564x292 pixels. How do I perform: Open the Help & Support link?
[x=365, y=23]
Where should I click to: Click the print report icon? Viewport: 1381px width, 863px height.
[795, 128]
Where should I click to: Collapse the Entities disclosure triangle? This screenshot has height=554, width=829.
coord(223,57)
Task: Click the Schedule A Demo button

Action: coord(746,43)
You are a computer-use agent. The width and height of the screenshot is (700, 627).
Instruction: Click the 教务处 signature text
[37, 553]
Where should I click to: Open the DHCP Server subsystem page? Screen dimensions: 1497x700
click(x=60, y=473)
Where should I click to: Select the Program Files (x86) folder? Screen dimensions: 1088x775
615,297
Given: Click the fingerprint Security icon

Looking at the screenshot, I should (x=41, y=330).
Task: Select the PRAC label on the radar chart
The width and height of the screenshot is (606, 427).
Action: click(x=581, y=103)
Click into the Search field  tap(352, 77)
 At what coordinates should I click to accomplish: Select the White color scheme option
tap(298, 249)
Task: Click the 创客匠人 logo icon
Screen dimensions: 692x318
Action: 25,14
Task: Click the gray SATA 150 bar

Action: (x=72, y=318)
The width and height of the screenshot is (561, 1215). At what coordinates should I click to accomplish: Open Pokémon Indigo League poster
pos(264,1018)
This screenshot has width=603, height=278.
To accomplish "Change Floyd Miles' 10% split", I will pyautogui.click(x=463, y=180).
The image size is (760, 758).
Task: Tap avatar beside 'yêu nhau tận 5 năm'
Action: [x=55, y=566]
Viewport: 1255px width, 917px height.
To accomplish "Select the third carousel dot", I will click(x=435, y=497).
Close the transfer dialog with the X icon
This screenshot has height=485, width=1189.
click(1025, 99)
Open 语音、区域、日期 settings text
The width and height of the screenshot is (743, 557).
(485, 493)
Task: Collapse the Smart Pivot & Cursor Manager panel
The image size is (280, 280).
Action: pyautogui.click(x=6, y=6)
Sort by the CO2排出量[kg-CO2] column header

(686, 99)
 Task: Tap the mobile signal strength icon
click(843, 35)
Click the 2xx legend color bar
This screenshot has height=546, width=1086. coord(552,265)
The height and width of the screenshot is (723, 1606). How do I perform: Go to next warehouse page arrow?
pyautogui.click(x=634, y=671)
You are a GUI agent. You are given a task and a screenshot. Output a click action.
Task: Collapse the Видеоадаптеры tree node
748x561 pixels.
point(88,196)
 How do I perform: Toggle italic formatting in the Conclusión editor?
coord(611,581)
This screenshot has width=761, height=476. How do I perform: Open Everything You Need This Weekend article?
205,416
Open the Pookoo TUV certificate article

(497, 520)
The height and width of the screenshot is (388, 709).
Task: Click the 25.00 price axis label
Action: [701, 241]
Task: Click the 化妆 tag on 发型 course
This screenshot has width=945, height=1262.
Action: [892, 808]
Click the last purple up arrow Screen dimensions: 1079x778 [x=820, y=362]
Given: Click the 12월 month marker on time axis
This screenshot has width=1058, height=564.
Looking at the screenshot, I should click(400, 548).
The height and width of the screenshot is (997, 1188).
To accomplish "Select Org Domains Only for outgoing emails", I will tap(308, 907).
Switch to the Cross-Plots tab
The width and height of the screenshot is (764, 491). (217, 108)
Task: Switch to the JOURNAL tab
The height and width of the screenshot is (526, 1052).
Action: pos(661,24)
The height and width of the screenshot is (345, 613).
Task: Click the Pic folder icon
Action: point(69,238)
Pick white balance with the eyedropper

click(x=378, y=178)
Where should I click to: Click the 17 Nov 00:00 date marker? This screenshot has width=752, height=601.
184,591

--------------------

Work task:
Only the lines that contain the string "agent" should be copied from the entries above.

Answer to the exercise:
You are a computer-use agent. The width and height of the screenshot is (700, 627).
You are a GUI agent. You are given a task and a screenshot. Output a click action.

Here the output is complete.